How do the records below read from their first line through the line containing "ročna svetilka (213, 2351)"? Write those lines out exactly.

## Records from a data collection
* * *
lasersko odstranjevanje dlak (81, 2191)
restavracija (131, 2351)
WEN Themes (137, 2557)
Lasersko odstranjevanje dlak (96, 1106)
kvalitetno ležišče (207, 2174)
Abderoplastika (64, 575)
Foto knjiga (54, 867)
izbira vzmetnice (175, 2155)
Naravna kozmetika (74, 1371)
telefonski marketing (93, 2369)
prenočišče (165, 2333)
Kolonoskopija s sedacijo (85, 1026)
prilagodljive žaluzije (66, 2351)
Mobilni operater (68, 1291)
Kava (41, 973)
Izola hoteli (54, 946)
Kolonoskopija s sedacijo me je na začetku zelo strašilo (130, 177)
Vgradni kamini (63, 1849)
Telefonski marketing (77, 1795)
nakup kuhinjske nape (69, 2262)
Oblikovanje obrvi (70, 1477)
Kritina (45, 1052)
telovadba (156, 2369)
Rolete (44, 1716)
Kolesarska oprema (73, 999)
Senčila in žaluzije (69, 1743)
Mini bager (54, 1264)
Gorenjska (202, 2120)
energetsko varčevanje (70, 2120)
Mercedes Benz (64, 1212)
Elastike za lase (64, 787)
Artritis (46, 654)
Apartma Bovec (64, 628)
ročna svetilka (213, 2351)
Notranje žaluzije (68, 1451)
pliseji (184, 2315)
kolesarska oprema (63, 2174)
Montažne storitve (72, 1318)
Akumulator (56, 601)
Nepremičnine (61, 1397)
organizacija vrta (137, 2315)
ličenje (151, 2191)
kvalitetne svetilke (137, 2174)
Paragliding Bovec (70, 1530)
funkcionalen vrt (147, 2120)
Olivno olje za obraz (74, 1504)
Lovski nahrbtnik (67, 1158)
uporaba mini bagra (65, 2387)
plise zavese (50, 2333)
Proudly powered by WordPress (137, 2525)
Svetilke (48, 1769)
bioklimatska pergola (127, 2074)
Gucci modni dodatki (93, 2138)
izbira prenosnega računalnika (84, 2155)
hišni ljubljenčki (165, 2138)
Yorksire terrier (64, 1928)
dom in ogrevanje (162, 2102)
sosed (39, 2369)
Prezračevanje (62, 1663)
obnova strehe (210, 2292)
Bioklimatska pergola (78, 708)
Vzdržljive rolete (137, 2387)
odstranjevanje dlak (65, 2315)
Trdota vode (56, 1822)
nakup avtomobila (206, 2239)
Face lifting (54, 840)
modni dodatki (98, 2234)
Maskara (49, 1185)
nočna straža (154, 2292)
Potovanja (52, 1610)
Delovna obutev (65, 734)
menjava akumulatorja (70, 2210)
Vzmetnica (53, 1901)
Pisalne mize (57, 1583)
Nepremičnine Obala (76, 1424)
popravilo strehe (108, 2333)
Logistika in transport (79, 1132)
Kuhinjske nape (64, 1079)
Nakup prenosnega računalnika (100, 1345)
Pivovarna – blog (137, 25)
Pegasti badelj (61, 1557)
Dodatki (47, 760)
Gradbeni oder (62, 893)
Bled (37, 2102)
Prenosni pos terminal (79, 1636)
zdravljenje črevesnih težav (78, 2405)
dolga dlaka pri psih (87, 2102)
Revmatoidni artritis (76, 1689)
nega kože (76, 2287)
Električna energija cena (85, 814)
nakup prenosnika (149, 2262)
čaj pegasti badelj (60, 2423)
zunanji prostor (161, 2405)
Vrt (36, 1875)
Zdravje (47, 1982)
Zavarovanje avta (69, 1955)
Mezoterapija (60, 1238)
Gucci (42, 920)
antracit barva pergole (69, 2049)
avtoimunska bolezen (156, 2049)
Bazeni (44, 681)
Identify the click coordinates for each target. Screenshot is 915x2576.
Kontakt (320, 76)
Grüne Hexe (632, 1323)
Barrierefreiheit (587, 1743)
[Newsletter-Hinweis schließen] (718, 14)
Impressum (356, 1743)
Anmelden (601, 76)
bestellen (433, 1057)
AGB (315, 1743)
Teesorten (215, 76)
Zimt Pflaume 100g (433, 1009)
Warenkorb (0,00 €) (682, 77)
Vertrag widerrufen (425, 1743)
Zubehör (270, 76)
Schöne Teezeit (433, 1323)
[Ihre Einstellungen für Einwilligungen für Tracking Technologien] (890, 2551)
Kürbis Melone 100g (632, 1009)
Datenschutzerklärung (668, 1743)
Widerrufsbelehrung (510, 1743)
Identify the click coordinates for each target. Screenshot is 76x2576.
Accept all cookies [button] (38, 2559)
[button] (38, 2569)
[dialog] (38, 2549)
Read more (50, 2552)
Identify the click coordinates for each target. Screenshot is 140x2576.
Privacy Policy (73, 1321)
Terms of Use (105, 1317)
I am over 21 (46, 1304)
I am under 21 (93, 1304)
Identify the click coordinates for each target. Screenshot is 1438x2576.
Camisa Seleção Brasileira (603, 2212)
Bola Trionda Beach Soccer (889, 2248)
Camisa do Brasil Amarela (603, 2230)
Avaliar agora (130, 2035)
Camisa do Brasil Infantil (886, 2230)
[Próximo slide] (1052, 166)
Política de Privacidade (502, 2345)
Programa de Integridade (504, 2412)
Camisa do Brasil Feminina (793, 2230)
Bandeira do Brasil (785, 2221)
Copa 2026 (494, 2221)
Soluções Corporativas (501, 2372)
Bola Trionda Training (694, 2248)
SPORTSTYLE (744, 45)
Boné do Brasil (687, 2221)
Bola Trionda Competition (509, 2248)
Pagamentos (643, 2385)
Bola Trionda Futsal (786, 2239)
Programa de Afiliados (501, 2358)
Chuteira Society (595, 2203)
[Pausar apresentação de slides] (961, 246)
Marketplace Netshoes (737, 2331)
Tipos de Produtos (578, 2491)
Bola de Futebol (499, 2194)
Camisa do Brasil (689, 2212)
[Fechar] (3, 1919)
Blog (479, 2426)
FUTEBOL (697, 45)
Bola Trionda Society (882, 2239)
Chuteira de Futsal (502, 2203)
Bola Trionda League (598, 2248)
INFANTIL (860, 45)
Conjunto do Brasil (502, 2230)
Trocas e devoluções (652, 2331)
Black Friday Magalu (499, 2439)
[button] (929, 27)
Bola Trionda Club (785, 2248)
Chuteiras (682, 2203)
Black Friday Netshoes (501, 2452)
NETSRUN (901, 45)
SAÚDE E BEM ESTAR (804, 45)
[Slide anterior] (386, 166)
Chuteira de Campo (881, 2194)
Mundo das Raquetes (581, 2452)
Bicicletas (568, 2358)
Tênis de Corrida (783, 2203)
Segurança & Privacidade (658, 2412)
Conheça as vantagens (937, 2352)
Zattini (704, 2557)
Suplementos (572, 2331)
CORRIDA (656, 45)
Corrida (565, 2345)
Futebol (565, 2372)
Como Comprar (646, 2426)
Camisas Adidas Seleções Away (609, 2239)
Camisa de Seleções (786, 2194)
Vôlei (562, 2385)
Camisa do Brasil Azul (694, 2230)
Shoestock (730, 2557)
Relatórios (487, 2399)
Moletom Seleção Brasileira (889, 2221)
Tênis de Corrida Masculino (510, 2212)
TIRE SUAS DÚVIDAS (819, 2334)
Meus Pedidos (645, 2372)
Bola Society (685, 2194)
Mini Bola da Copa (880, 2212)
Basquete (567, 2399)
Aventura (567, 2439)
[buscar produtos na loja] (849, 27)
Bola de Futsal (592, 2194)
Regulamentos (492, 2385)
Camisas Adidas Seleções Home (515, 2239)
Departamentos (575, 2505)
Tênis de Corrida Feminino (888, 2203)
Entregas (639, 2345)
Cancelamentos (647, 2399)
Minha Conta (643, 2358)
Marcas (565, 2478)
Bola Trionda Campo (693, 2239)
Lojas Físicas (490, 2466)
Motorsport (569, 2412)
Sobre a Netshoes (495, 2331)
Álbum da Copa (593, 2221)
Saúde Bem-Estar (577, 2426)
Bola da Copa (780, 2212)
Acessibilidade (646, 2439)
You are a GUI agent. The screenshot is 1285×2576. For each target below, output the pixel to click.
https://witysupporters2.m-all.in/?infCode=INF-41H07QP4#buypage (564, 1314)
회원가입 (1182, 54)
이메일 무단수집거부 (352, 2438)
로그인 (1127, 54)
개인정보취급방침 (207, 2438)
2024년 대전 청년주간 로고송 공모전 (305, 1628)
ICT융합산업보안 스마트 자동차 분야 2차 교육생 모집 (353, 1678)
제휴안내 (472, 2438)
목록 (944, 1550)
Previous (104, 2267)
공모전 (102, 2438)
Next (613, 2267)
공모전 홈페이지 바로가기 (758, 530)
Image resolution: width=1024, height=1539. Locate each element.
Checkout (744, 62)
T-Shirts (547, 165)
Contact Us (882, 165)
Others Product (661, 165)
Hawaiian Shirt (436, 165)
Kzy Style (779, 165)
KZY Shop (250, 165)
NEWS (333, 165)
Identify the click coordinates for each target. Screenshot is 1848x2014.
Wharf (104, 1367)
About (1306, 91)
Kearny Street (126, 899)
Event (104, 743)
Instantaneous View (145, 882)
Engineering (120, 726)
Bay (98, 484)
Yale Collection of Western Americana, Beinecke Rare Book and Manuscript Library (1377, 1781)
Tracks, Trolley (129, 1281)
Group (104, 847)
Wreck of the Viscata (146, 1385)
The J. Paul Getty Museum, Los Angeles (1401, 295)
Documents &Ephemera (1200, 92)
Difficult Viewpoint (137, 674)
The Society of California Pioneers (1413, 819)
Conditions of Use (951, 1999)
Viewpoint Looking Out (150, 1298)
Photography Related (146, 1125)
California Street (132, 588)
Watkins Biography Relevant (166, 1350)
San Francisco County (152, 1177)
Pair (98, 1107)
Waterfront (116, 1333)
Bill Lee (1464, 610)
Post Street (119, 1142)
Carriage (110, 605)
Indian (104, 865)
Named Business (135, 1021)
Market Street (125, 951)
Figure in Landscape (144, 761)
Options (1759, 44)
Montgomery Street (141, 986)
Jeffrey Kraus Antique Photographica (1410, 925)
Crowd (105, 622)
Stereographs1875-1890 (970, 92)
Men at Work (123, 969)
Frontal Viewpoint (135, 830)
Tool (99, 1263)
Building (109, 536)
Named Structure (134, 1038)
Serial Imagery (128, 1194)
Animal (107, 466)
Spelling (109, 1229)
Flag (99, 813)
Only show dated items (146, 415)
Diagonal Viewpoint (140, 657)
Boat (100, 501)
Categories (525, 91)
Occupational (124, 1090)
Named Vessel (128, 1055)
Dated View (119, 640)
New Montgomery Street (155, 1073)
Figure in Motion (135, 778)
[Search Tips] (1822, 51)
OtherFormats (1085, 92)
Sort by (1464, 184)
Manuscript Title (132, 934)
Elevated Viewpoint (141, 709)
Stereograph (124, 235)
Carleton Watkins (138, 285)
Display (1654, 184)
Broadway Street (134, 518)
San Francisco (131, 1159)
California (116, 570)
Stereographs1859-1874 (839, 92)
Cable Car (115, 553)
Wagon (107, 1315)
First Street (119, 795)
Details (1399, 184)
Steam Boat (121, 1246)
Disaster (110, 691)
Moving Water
* * *
## SOLUTION
lasersko odstranjevanje dlak (81, 2191)
restavracija (131, 2351)
WEN Themes (137, 2557)
Lasersko odstranjevanje dlak (96, 1106)
kvalitetno ležišče (207, 2174)
Abderoplastika (64, 575)
Foto knjiga (54, 867)
izbira vzmetnice (175, 2155)
Naravna kozmetika (74, 1371)
telefonski marketing (93, 2369)
prenočišče (165, 2333)
Kolonoskopija s sedacijo (85, 1026)
prilagodljive žaluzije (66, 2351)
Mobilni operater (68, 1291)
Kava (41, 973)
Izola hoteli (54, 946)
Kolonoskopija s sedacijo me je na začetku zelo strašilo (130, 177)
Vgradni kamini (63, 1849)
Telefonski marketing (77, 1795)
nakup kuhinjske nape (69, 2262)
Oblikovanje obrvi (70, 1477)
Kritina (45, 1052)
telovadba (156, 2369)
Rolete (44, 1716)
Kolesarska oprema (73, 999)
Senčila in žaluzije (69, 1743)
Mini bager (54, 1264)
Gorenjska (202, 2120)
energetsko varčevanje (70, 2120)
Mercedes Benz (64, 1212)
Elastike za lase (64, 787)
Artritis (46, 654)
Apartma Bovec (64, 628)
ročna svetilka (213, 2351)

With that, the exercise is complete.